• [Aim of the exercise]:
Render the part that opens with the line containing "2361x549 pixels. Task: Collapse" and runs through the last line as a Markdown table with the columns Row and Line. Skip blank lines and leave the pictures out.

Word and element pointing entries:
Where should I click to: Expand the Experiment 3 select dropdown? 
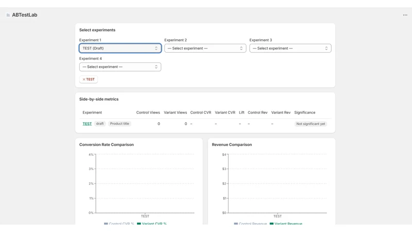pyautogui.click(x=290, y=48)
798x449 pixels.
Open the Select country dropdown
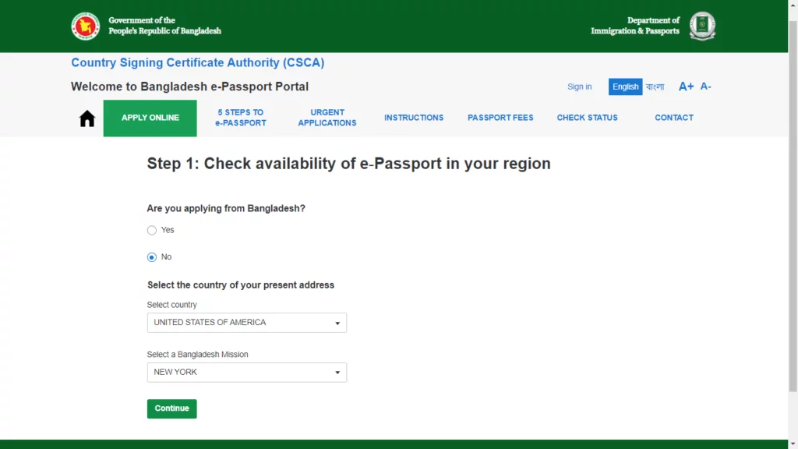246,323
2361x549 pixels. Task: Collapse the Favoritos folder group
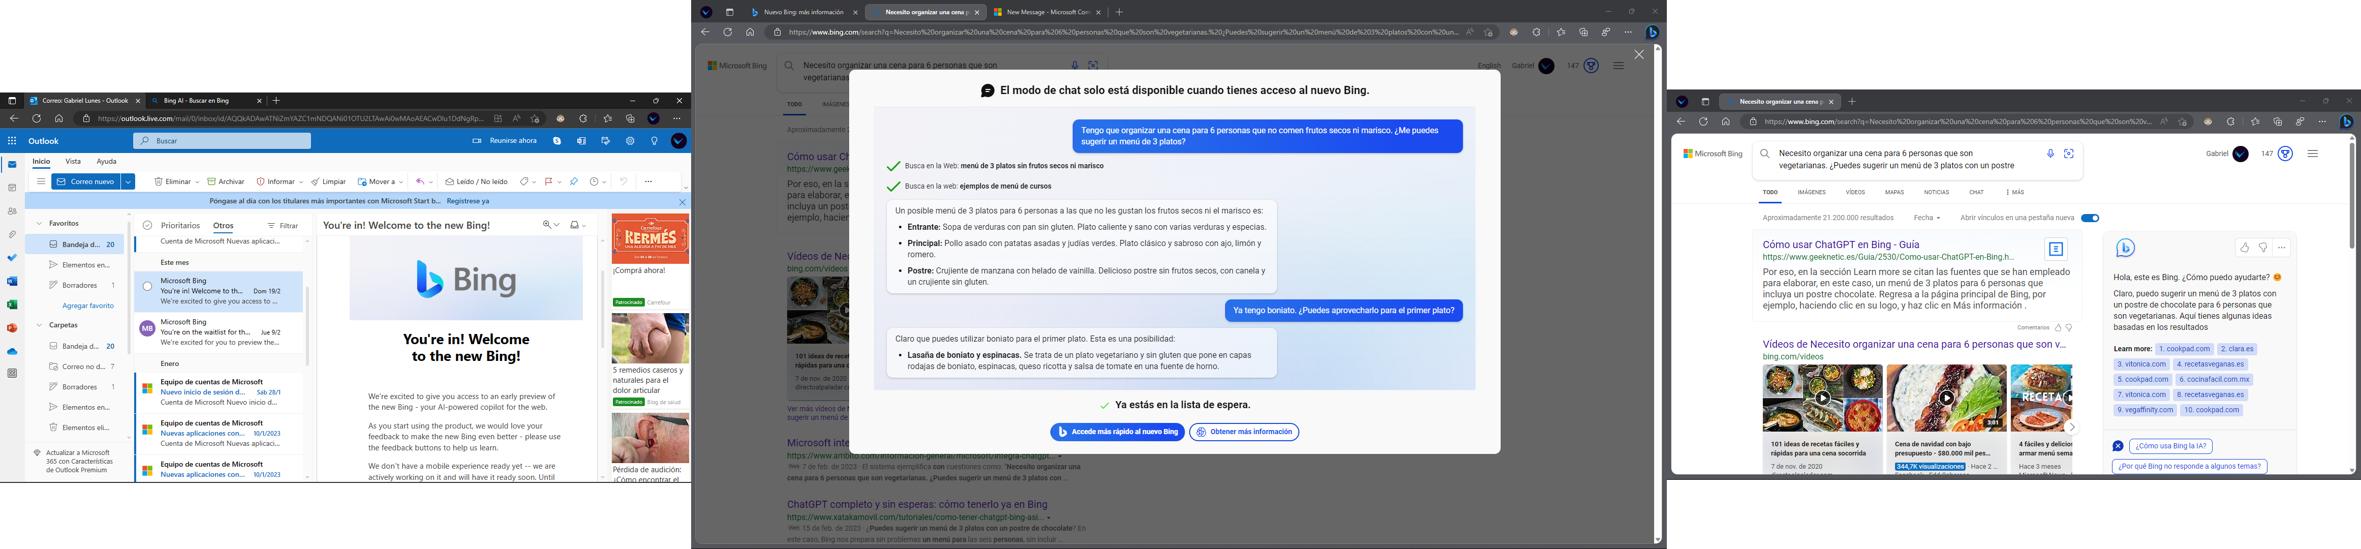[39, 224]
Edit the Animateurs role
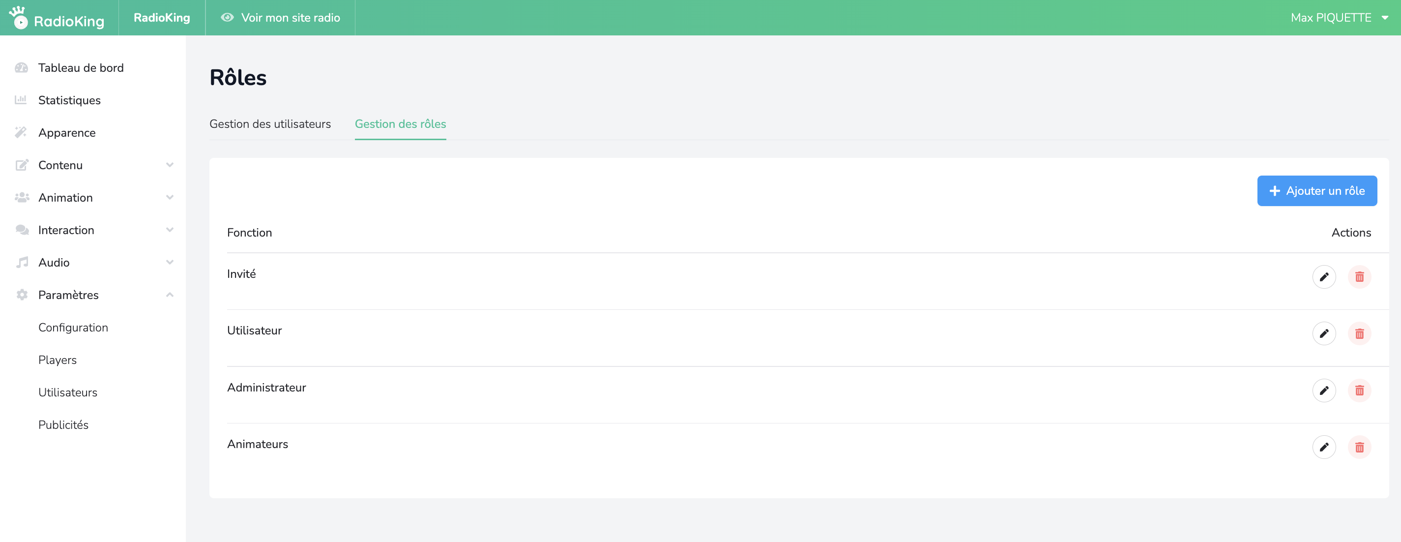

• [Response for this exercise]:
| Row | Line |
|---|---|
| 1 | 2361x549 pixels. Task: Collapse the Favoritos folder group |
| 2 | [39, 224] |
| 3 | Edit the Animateurs role |